Word of The Day for Wednesday, September 22, 2010


se•nes•cence \si-ˈne-sən(t)s\   n

1.  the process of growing old, especially the condition resulting from the transitions and accumulations of the deleterious aging processes.
2. the growth phase in a plant or plant part (as a leaf) from full maturity to death
senescent adjective

Senior, senile and senate all share the Latin root senex


• The processes induced by photoperiodism are called "senescence", which is a term for the collective process that lead to the aging and death of a plant or plant part, like a leaf. Senescence is a part of the larger process by which a plant goes into dormancy. There is more involved than the gradual reduction of growth.

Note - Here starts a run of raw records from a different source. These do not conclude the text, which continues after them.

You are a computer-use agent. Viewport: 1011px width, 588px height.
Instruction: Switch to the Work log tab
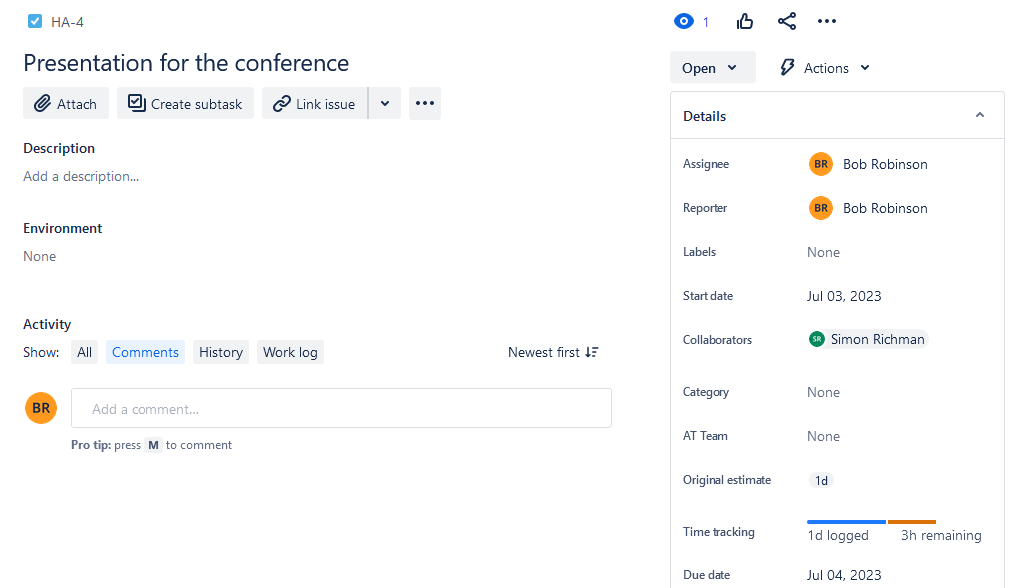coord(290,352)
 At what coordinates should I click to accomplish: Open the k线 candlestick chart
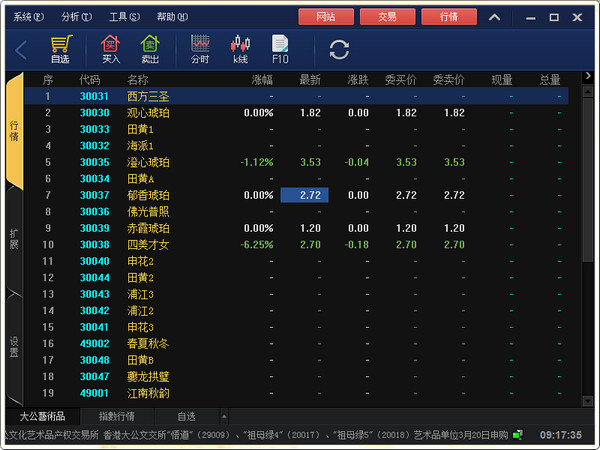point(240,49)
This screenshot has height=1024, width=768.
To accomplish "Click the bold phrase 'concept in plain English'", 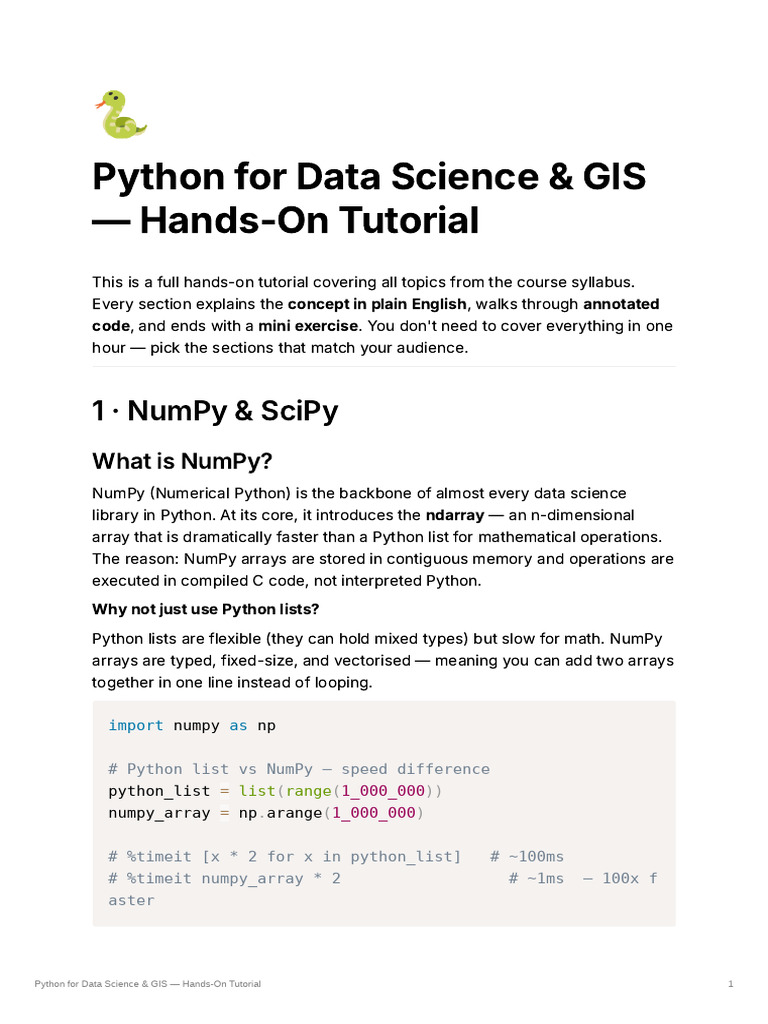I will pos(377,304).
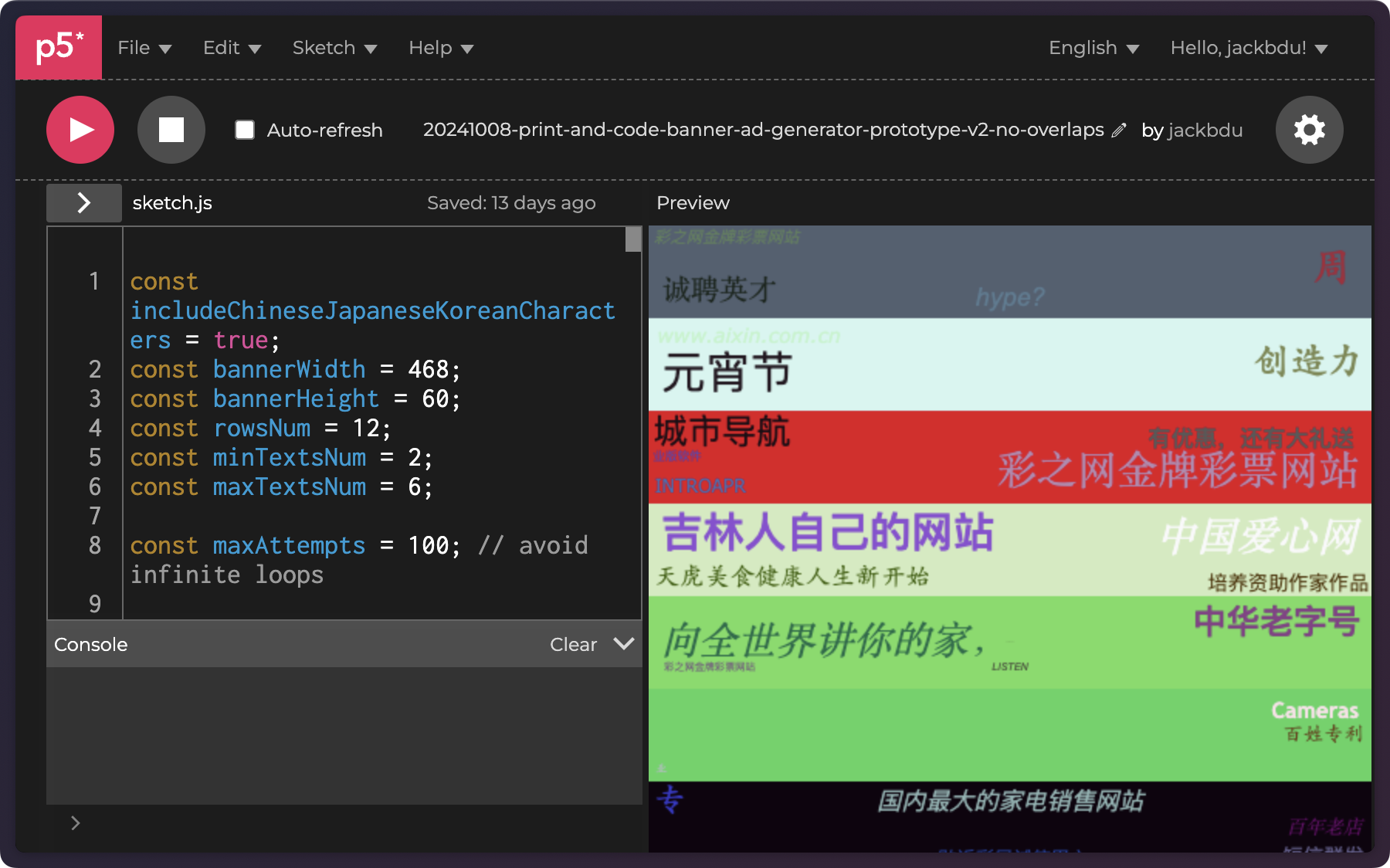Open the Hello, jackbdu! account dropdown
This screenshot has width=1390, height=868.
pos(1248,48)
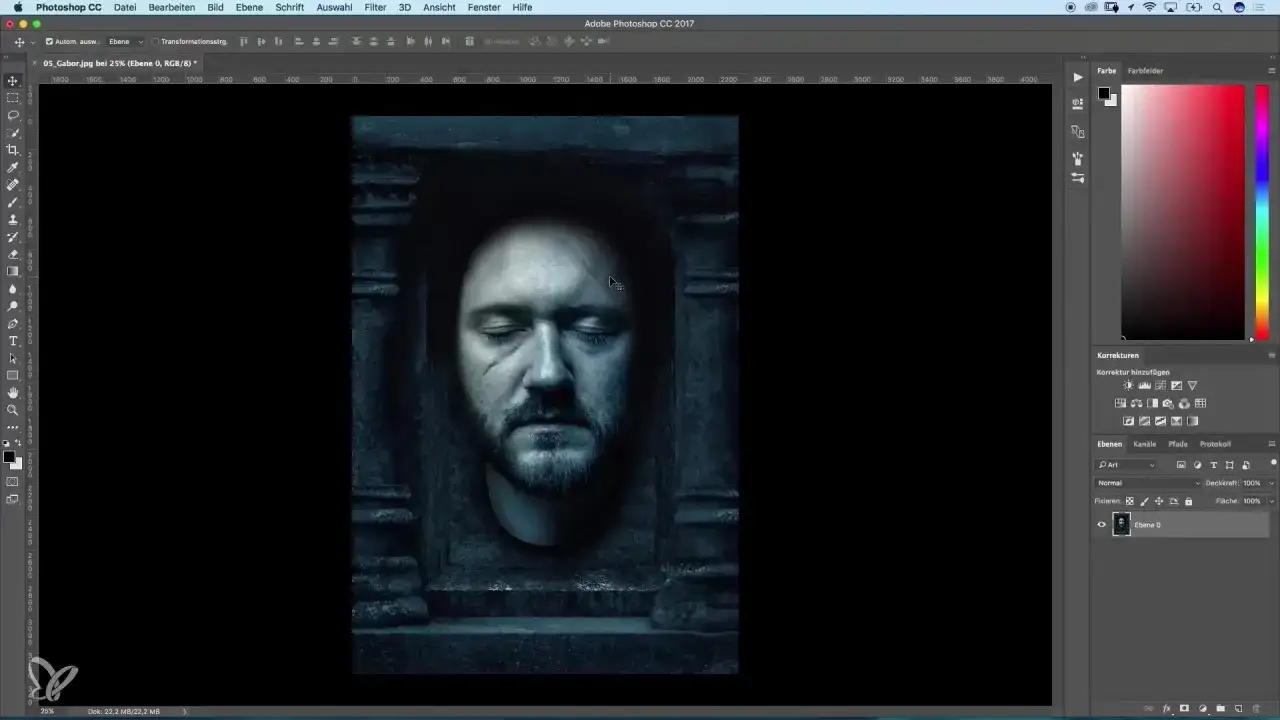Switch to the Kanäle tab

tap(1144, 444)
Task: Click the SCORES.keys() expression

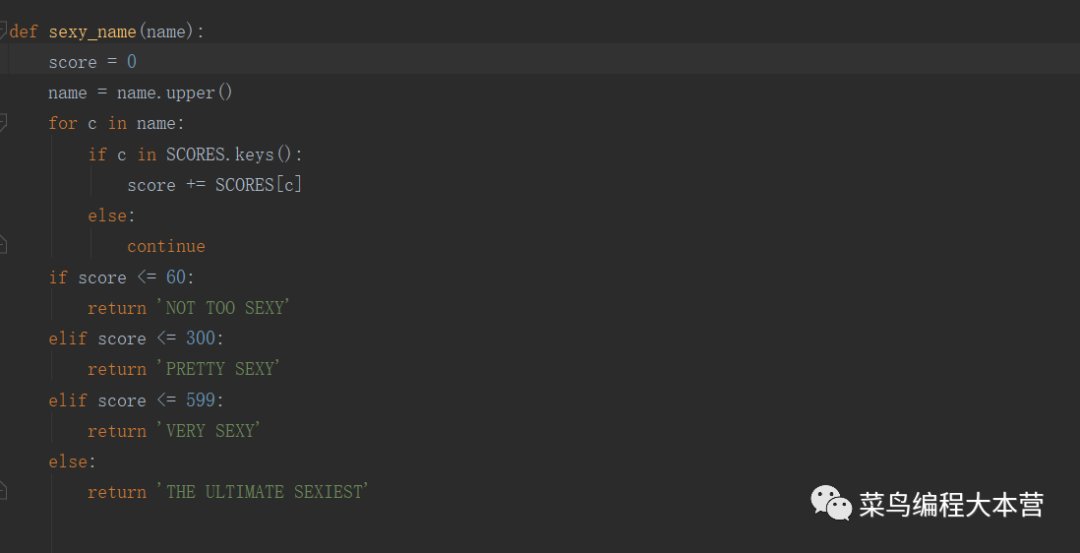Action: pos(234,155)
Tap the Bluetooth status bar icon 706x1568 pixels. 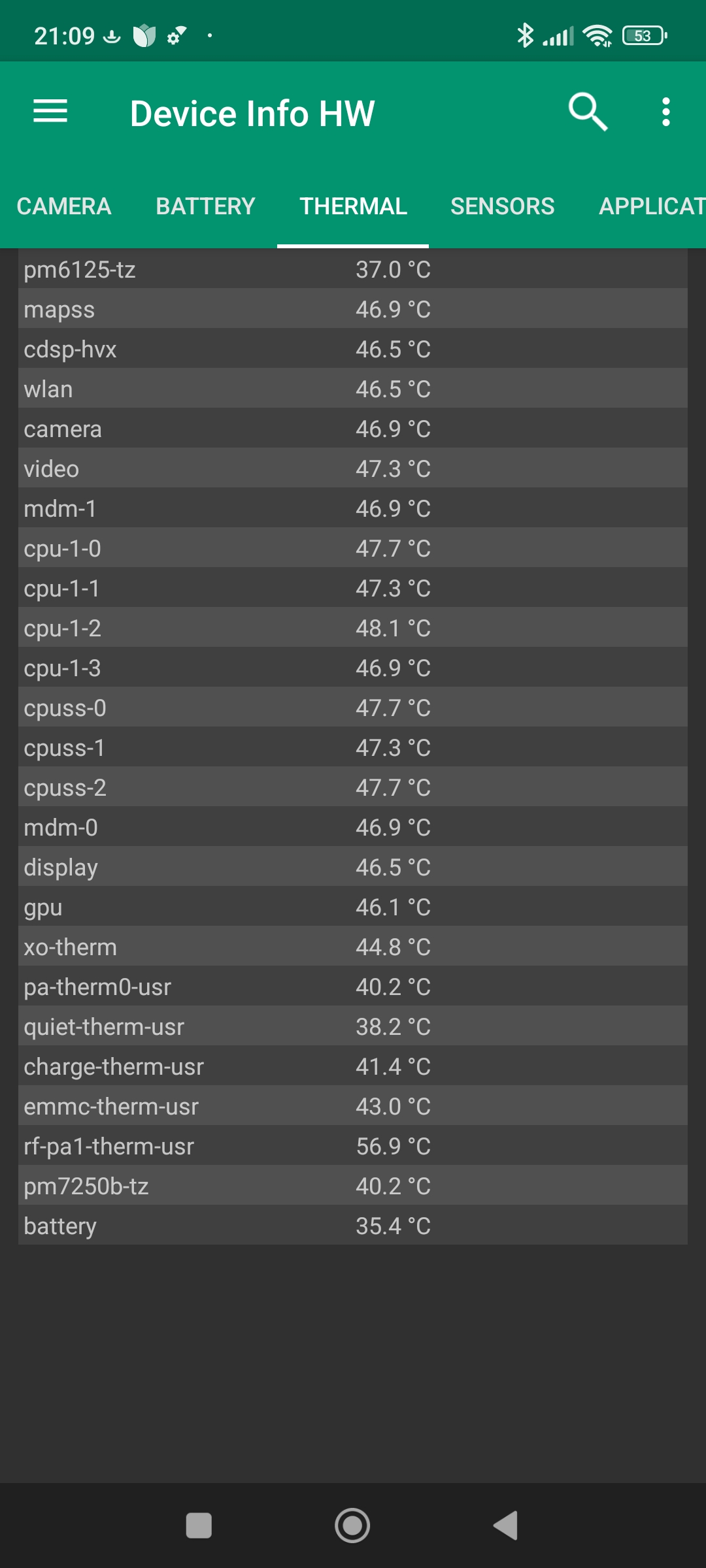tap(524, 35)
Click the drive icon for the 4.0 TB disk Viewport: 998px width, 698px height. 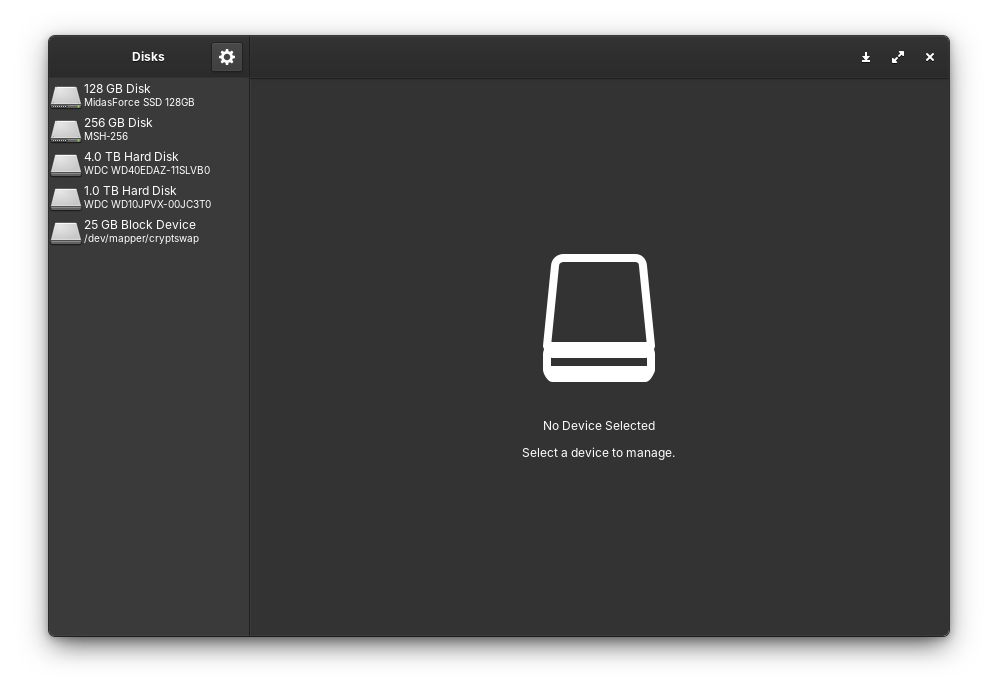pos(66,163)
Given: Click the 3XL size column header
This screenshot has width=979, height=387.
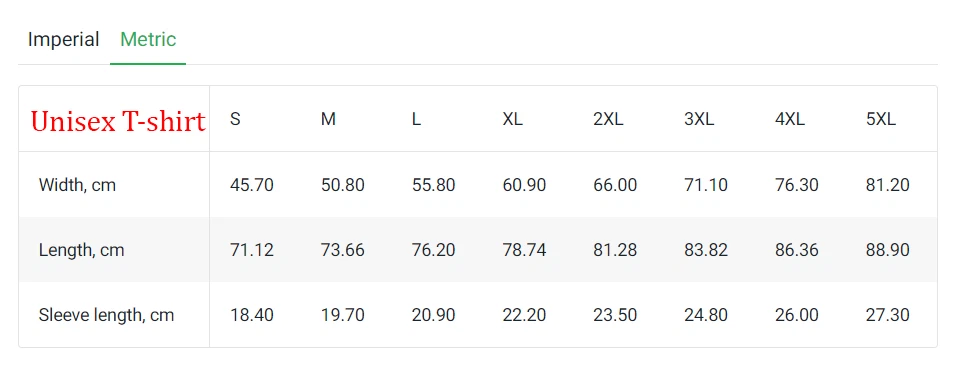Looking at the screenshot, I should tap(699, 119).
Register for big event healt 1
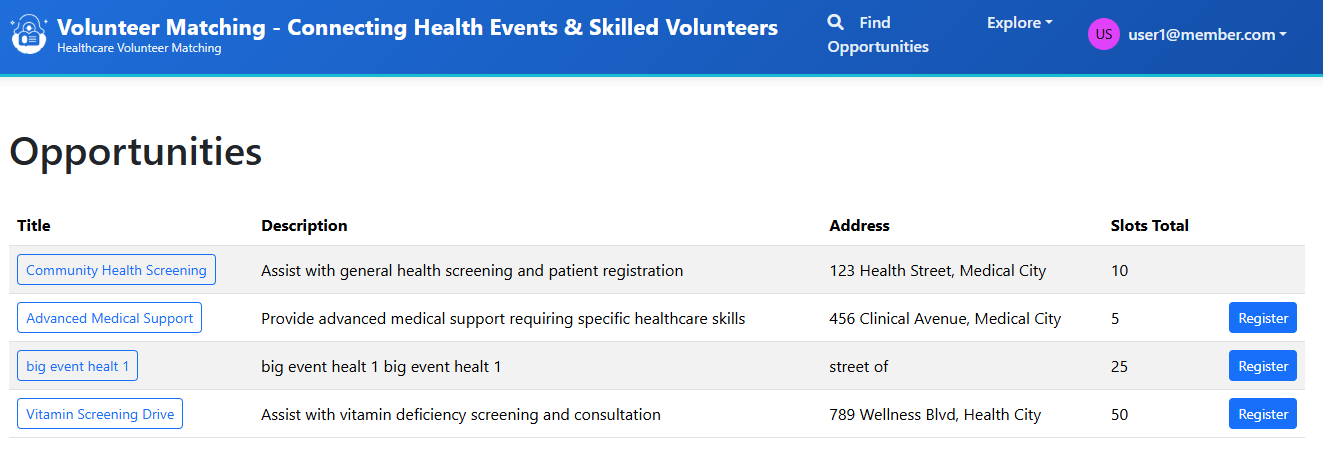Viewport: 1323px width, 456px height. click(1262, 366)
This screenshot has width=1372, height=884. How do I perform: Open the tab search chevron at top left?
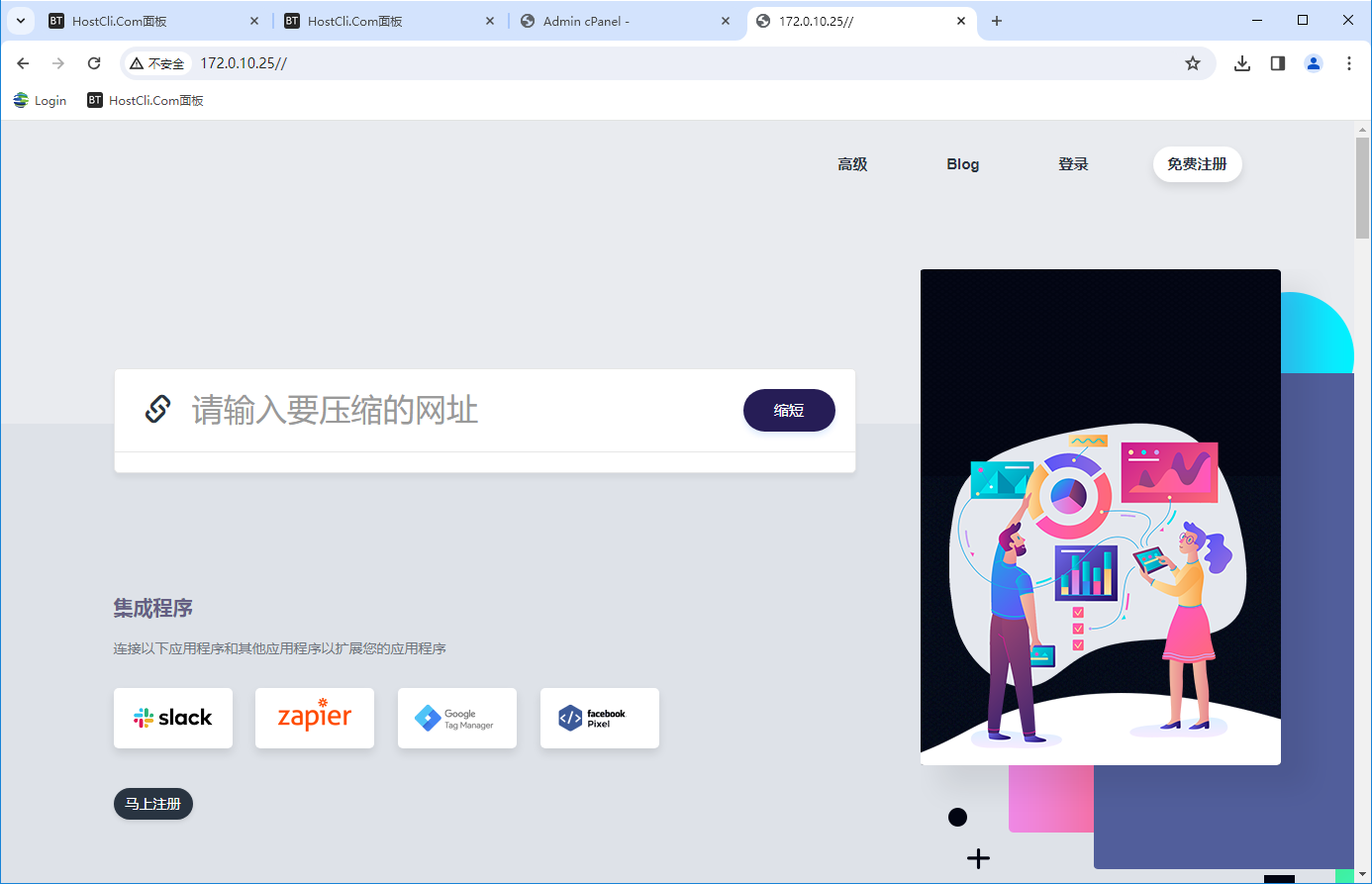point(21,20)
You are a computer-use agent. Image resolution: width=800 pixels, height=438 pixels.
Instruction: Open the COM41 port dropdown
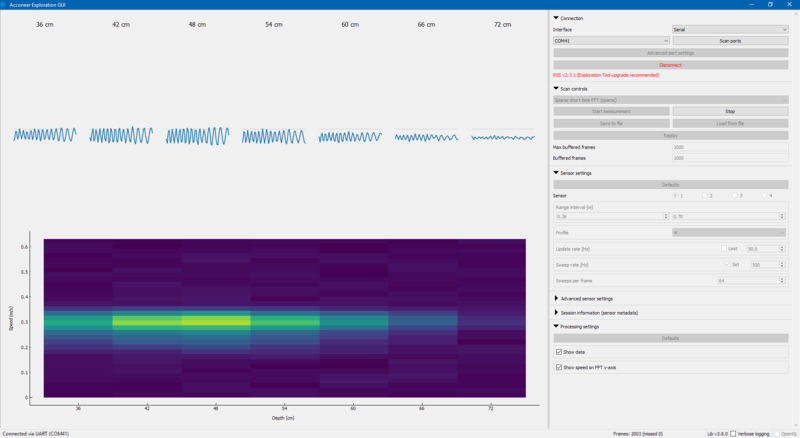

• In general terms, leaf senescence is a way for a deciduous plant to prepare for winter and recycle some of the valuable and often scarce mineral nutrients, such as nitrogen and phosphorus. Leaf senescence is also a way to to get rid of old and photosynthetically less efficient leaves in both deciduous and evergreen plants.


senescent, from Latin senescent-, senescens, present participle of senescere to grow old, from sen-, senex old

First Known Use: 1695

Sources: Merriam-Webster, MW Medical,

Why This Word:

Happy Autumnal Equinox (at 11:09 this evening)!

With the leaves just starting to turning, the nights getting cooler and my own birthday soon upon me, I suppose it only natural to think about senescence. But it's a word so seldom used that one ubiquitously hears it referred to instead as the aging process. When a word can stand in for a phrase, that's a sure sign that it has added to our power of expression.